*** Opening Supplied material ***

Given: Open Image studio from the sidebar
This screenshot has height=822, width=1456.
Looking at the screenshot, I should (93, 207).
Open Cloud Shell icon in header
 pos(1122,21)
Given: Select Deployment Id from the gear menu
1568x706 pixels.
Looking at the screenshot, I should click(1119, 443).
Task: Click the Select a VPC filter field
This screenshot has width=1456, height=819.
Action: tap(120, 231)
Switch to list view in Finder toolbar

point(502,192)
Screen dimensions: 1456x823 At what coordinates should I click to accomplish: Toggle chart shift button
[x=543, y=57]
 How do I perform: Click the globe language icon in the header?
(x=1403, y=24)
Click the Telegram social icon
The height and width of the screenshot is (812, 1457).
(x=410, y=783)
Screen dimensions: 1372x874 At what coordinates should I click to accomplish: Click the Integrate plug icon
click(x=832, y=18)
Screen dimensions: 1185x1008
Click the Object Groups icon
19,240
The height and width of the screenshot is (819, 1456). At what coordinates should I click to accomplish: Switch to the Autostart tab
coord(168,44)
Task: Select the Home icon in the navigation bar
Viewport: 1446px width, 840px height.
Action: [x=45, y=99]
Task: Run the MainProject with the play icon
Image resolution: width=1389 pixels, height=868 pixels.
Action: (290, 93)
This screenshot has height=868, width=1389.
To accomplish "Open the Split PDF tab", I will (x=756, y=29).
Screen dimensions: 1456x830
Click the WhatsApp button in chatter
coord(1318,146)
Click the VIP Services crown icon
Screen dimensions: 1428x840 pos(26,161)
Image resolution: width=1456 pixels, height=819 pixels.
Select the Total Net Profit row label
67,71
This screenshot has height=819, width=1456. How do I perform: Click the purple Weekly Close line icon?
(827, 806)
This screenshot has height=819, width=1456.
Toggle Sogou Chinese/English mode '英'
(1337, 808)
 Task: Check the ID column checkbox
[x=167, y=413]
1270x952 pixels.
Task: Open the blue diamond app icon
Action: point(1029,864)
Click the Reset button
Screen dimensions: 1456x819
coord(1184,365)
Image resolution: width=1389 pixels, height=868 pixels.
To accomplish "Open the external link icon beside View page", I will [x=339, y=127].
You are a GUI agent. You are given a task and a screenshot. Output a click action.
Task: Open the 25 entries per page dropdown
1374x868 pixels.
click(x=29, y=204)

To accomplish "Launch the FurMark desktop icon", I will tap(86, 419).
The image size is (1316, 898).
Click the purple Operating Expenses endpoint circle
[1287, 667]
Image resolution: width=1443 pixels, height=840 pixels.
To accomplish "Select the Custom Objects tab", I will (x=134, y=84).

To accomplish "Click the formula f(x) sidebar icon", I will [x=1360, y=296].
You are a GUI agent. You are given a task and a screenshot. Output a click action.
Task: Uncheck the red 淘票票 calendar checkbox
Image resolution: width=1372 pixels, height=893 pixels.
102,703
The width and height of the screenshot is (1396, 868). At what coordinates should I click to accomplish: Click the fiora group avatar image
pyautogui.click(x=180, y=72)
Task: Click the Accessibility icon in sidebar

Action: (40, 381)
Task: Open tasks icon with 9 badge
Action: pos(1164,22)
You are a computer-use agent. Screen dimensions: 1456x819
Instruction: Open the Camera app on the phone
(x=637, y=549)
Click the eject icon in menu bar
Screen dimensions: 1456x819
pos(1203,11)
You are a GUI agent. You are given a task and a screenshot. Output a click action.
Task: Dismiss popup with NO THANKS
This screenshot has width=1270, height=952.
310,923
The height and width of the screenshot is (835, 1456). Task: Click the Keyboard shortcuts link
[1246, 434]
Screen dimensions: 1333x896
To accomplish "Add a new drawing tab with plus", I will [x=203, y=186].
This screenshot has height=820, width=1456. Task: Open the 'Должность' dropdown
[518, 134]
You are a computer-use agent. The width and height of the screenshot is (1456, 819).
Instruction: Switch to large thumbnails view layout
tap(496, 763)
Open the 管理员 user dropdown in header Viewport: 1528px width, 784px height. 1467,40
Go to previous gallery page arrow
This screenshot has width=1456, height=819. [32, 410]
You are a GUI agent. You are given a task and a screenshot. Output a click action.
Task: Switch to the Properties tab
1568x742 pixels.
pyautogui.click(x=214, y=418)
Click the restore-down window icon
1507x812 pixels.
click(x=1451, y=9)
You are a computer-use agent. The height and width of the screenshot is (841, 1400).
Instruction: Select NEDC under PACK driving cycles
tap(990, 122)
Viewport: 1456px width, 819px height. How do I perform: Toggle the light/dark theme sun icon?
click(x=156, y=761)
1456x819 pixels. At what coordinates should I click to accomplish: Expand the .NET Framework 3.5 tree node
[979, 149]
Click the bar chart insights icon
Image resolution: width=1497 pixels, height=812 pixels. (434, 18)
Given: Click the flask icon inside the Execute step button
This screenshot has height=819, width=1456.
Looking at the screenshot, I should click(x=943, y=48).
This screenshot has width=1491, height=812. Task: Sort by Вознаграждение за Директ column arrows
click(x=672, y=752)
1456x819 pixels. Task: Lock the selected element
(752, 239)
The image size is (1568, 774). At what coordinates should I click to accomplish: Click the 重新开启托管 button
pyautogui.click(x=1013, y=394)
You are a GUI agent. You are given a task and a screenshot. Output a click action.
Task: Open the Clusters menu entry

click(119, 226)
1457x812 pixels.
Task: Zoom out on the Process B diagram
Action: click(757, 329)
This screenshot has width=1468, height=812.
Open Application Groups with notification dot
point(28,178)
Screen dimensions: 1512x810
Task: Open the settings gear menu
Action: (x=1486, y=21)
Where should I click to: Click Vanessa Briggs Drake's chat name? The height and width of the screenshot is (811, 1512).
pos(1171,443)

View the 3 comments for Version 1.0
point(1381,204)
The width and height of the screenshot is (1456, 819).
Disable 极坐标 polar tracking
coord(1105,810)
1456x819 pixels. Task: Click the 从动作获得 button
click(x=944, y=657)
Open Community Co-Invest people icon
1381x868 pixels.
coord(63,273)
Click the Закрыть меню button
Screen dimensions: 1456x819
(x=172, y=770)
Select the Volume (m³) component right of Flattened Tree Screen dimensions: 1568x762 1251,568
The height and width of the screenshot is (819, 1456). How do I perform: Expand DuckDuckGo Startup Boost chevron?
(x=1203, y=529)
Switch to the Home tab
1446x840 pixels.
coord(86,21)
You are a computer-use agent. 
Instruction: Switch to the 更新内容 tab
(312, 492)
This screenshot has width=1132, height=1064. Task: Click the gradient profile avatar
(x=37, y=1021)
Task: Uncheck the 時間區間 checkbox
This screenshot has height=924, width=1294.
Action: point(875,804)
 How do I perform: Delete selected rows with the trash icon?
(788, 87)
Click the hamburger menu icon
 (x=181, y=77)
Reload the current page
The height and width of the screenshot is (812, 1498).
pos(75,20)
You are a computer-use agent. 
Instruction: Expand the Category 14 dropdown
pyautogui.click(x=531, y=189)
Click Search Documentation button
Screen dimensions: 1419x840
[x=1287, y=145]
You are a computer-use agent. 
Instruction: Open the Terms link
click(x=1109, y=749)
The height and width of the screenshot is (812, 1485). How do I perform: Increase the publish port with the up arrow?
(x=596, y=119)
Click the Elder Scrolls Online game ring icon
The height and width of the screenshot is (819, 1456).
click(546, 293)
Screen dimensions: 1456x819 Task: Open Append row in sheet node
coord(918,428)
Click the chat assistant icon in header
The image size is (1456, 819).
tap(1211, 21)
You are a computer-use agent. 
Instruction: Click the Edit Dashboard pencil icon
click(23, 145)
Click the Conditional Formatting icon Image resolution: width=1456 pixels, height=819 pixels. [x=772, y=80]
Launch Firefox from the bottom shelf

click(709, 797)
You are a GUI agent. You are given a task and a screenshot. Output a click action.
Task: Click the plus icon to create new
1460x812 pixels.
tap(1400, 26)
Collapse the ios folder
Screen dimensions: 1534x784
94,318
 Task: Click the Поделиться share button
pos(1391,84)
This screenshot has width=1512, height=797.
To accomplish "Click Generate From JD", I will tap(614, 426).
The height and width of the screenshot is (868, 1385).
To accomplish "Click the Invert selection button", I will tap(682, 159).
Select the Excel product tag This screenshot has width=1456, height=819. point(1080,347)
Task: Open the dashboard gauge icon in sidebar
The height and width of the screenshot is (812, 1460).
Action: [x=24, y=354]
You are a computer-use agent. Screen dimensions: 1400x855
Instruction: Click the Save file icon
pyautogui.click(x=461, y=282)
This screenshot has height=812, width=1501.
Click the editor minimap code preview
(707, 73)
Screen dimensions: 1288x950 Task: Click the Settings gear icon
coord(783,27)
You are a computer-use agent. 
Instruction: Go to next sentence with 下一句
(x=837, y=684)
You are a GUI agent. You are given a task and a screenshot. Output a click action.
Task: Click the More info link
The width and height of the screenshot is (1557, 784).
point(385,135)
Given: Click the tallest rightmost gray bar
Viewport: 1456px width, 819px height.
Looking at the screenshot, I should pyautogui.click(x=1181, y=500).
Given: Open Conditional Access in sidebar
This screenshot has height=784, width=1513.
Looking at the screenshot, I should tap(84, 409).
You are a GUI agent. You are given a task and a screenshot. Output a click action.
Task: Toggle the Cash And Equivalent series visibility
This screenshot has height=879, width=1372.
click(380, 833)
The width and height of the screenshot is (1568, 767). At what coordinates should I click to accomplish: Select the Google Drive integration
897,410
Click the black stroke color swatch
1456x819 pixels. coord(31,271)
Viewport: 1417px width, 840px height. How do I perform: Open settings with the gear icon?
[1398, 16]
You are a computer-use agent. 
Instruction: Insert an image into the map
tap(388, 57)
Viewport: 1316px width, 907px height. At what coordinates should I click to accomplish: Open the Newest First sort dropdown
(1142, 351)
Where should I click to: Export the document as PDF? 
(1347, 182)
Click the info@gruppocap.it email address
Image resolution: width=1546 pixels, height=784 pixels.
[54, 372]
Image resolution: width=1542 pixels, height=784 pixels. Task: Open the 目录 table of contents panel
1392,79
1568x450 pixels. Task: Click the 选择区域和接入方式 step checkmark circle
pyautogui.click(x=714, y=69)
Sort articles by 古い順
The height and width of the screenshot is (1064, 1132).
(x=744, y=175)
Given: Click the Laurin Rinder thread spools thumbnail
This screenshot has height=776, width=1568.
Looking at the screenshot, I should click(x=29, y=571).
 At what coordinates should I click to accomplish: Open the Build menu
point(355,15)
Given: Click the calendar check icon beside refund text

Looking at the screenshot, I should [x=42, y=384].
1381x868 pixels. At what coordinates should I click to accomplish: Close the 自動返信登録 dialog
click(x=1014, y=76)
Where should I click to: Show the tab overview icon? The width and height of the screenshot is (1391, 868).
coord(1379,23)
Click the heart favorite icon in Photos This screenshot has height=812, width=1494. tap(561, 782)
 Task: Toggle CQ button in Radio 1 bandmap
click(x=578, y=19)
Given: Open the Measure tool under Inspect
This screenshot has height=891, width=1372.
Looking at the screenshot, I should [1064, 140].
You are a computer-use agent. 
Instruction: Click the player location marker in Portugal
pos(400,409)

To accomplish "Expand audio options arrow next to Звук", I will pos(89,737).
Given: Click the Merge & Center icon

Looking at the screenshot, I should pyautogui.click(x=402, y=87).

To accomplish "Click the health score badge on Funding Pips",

*** Closing Supplied material ***

• _What you should do_:
Proceeding from the line containing "This screenshot has width=1512, height=797." through the line containing "This screenshot has height=812, width=1501.", transcribe the lines above exactly, both end lines included.

• _Response to the exercise_:
This screenshot has width=1512, height=797.
To accomplish "Click Generate From JD", I will tap(614, 426).
The height and width of the screenshot is (868, 1385).
To accomplish "Click the Invert selection button", I will tap(682, 159).
Select the Excel product tag This screenshot has width=1456, height=819. point(1080,347)
Task: Open the dashboard gauge icon in sidebar
The height and width of the screenshot is (812, 1460).
Action: [x=24, y=354]
You are a computer-use agent. Screen dimensions: 1400x855
Instruction: Click the Save file icon
pyautogui.click(x=461, y=282)
This screenshot has height=812, width=1501.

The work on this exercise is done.